-- EXERCISE MATERIAL follows --
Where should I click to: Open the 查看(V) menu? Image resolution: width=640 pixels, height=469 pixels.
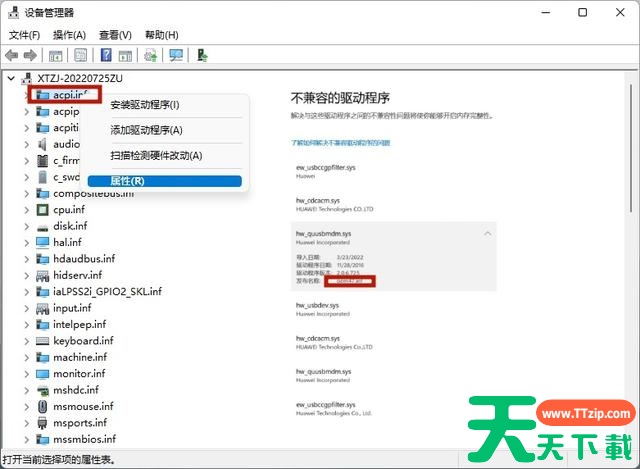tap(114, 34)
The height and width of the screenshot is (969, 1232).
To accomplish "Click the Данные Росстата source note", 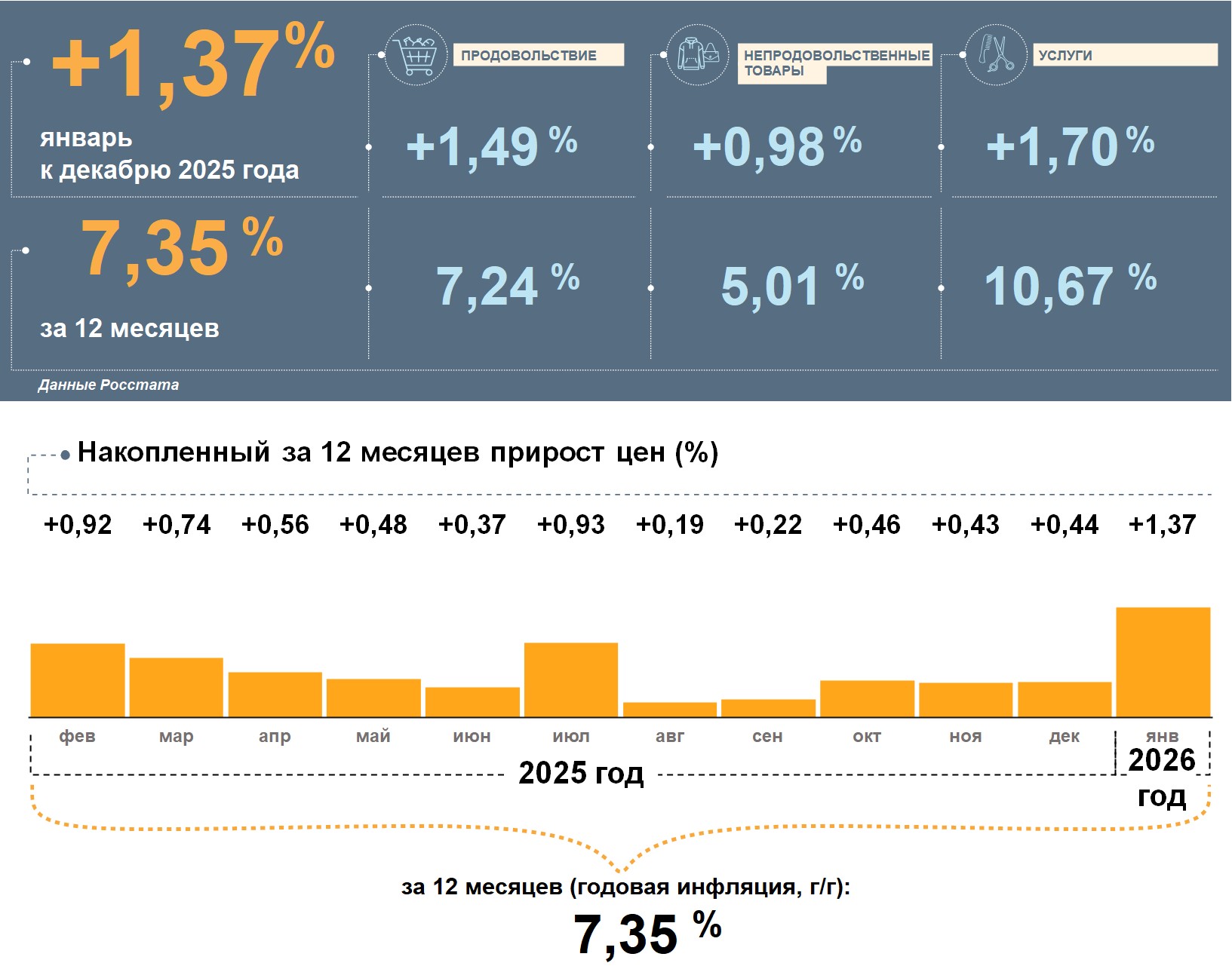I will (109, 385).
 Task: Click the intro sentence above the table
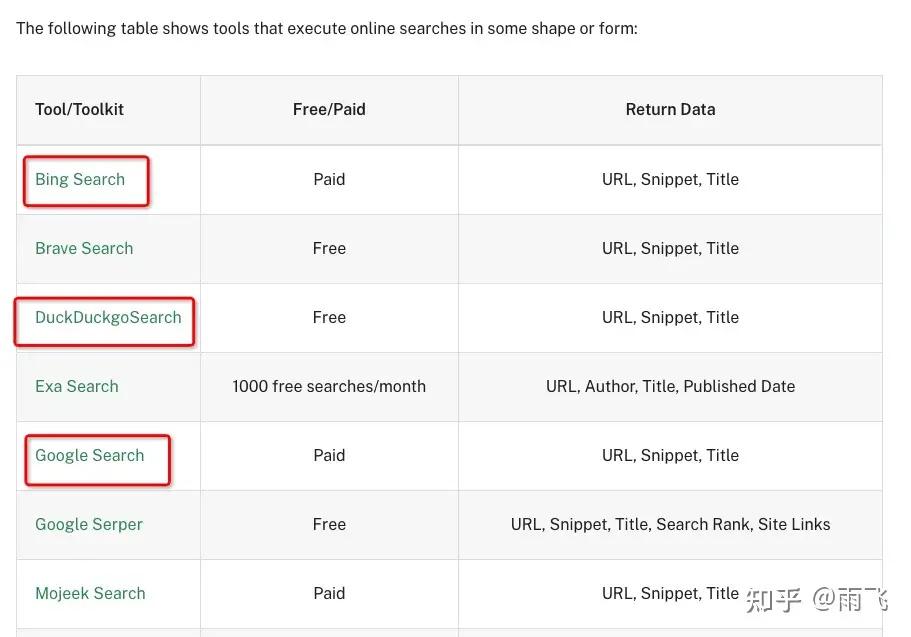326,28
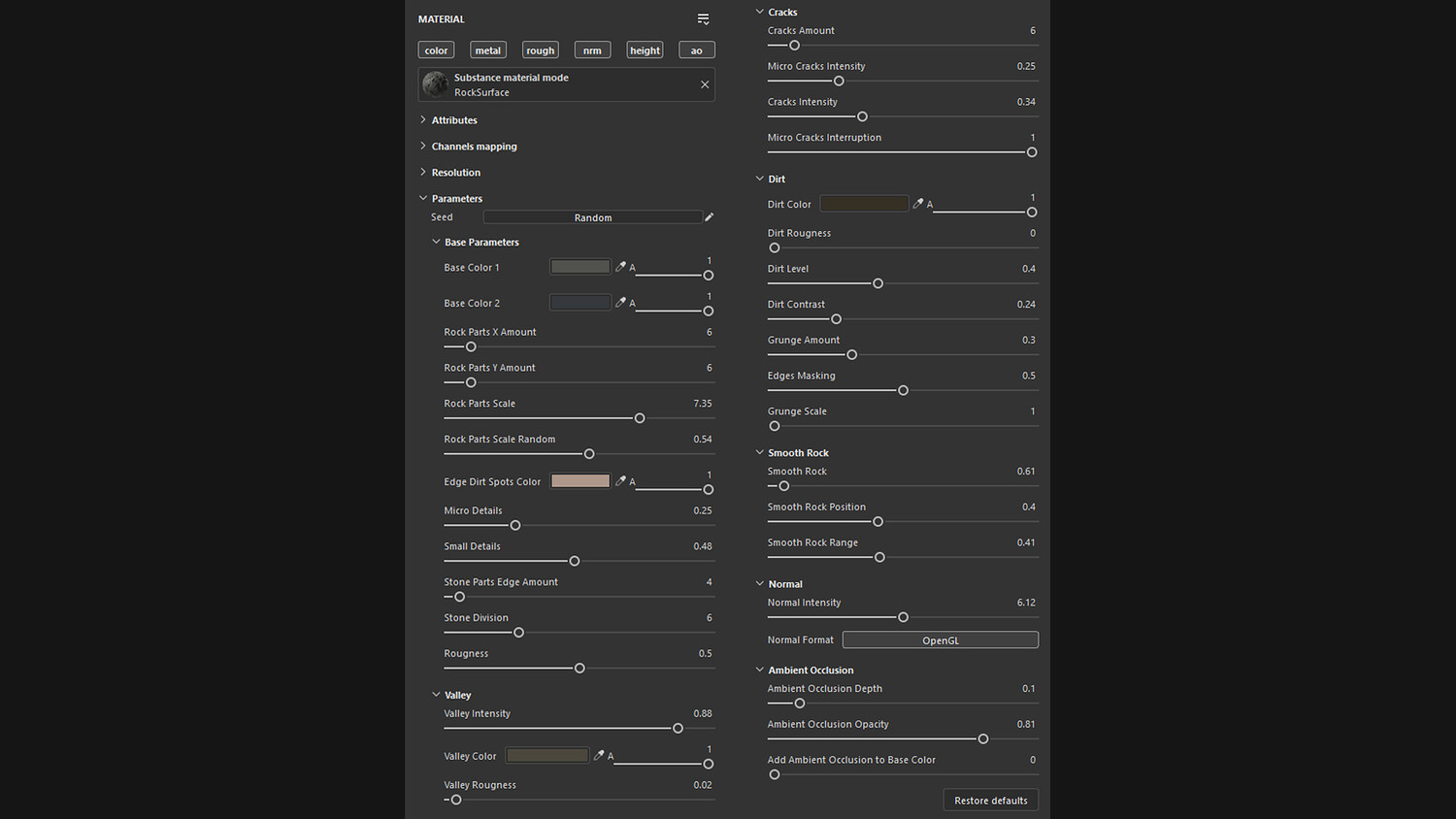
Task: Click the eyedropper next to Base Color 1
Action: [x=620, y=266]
-- EXERCISE MATERIAL concluded --
-- EXERCISE MATERIAL follows --
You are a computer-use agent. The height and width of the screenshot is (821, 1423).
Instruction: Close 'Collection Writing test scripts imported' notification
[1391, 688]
-- EXERCISE MATERIAL concluded --
ACTION ITEM
Show every line of the entries above where the word "screenshot" occurs.

EXERCISE RESULT
The height and width of the screenshot is (969, 1232).
You are a computer-use agent. The height and width of the screenshot is (821, 1423).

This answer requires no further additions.